Fig. 2. — Effect of rapamycin on hCG-stimulated CREB, StAR, steroidogenic enzyme expression, and androstenedione production in T-I cells. Cells were pretreated without or with rapamycin (20 nm) for 1 h followed by hCG (50 ng/ml) treatment for 24 h. Control groups were treated with vehicle (dimethylsulfoxide). A, The cell lysates were examined for S6K1, CREB, StAR, and steroidogenic enzyme (P450scc, HSD3B1, and P450c17) expression by Western blot analysis. The level of GAPDH was used as loading control. B, The media were collected and androstenedione was extracted and measured by a RIA as described in *Materials and Methods*. The graphs (C–H) represent densitrometric scans of S6K1, CREB, StAR, P450scc, HSD3B1, and P450c17 protein expression normalized for GAPDH as seen in A. The blots in A represent one of three separate experiments, and the graphs represent the mean of three experiments. *Error bars* represent mean + se. **, P < 0.01, ***, P < 0.001 *vs.* control. a, b, and c represent significant differences (P < 0.05, P < 0.01, and P < 0.001, respectively), compared with hCG. R, Rapamycin.

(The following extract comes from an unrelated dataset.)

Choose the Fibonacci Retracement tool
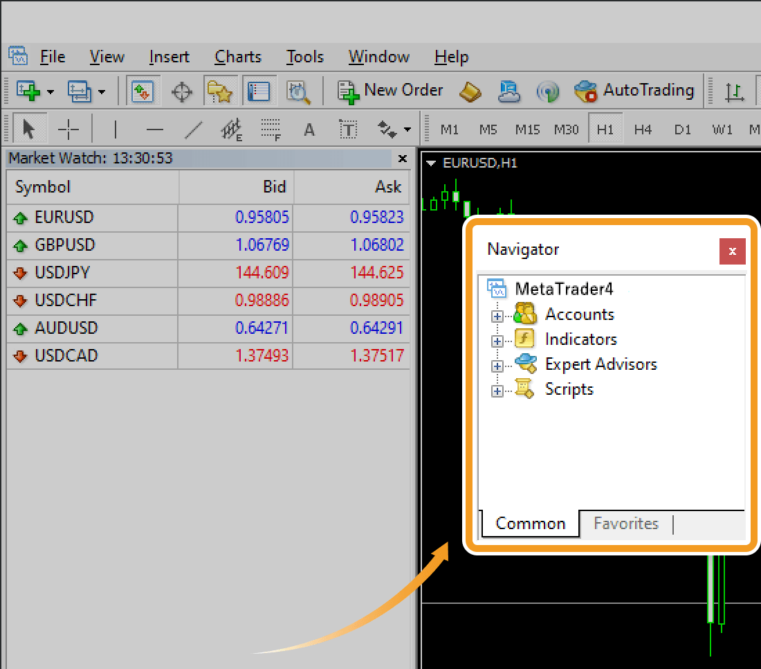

Rapamycin blocks LH/hCG-stimulated androstenedione synthesis

The role of mTORC1 in hCG-stimulated androstenedione secretion was then examined. Primary cultures of T-I cells were pretreated with vehicle or rapamycin (20 nm) for 1 h followed by stimulation with hCG for 24 h. The incubation media were collected and androstenedione levels were analyzed by RIA. As shown in Fig. 2B, androstenedione secretion increased greater than 6-fold in hCG treated T-I cells. However, this dramatic increase was significantly diminished by pretreatment with rapamycin followed by hCG treatment. These results suggest that LH-stimulated androgen synthesis requires mTORC1 signaling in the T-I cells.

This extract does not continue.